• _BRIEF_: Only those lines in the data below from the line containing "Task: Click the" through the line containing "669x797 pixels. How", both included, should be restated word for word.

• _INPUT DATA_:
[Start of Attachment]
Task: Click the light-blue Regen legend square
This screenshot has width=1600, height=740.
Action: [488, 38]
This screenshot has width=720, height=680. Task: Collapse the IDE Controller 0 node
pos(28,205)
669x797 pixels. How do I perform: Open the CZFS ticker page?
[End of Attachment]
[Start of Attachment]
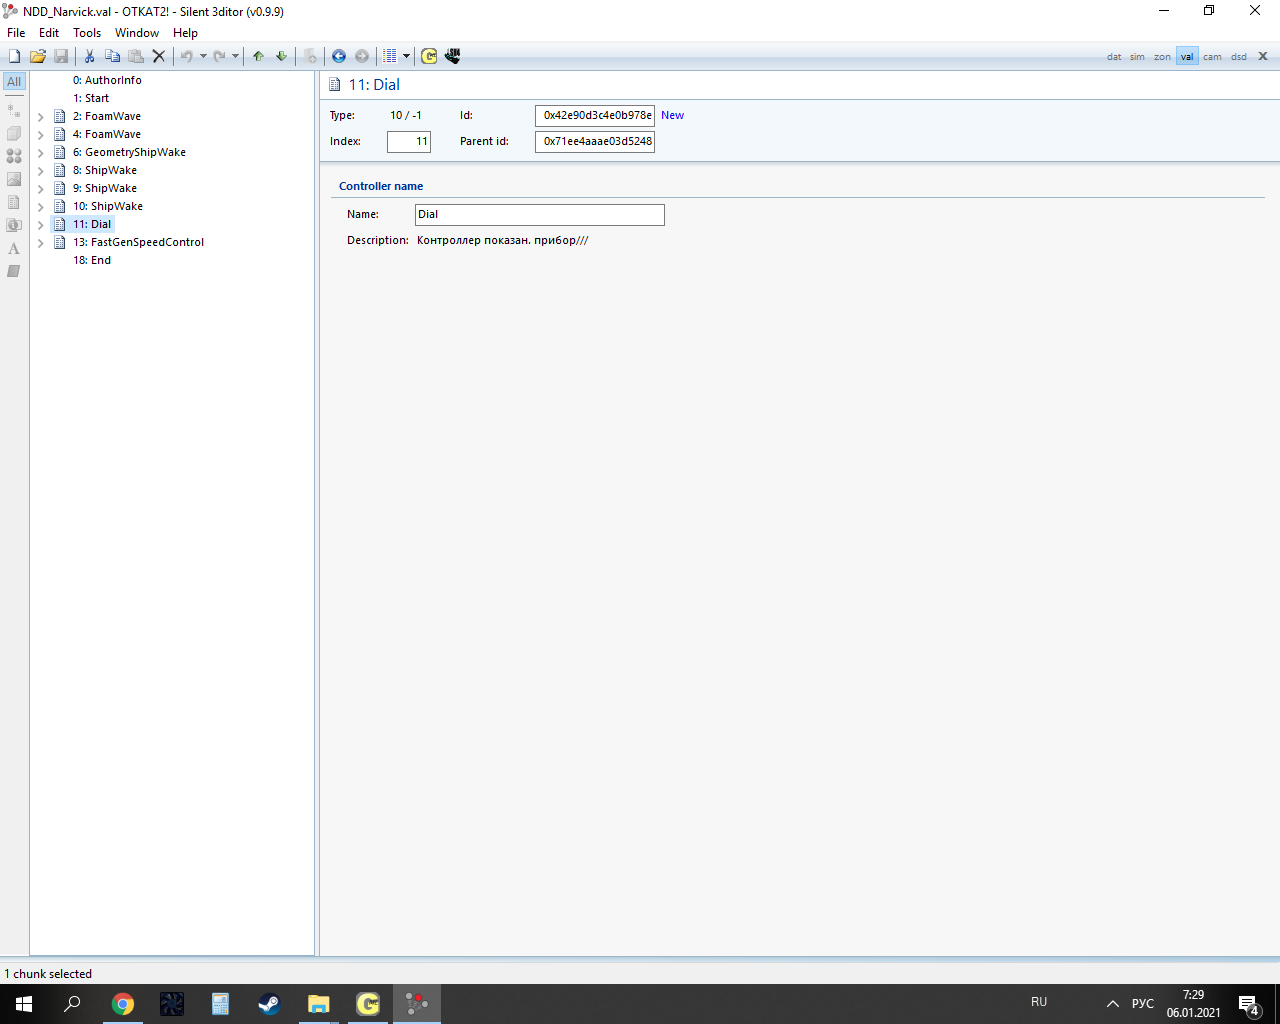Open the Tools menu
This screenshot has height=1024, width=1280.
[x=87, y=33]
[End of Attachment]
• _ANSWER TO THIS PROBLEM_:
Task: Click the light-blue Regen legend square
This screenshot has width=1600, height=740.
Action: [488, 38]
This screenshot has width=720, height=680. Task: Collapse the IDE Controller 0 node
pos(28,205)
669x797 pixels. How do I perform: Open the CZFS ticker page?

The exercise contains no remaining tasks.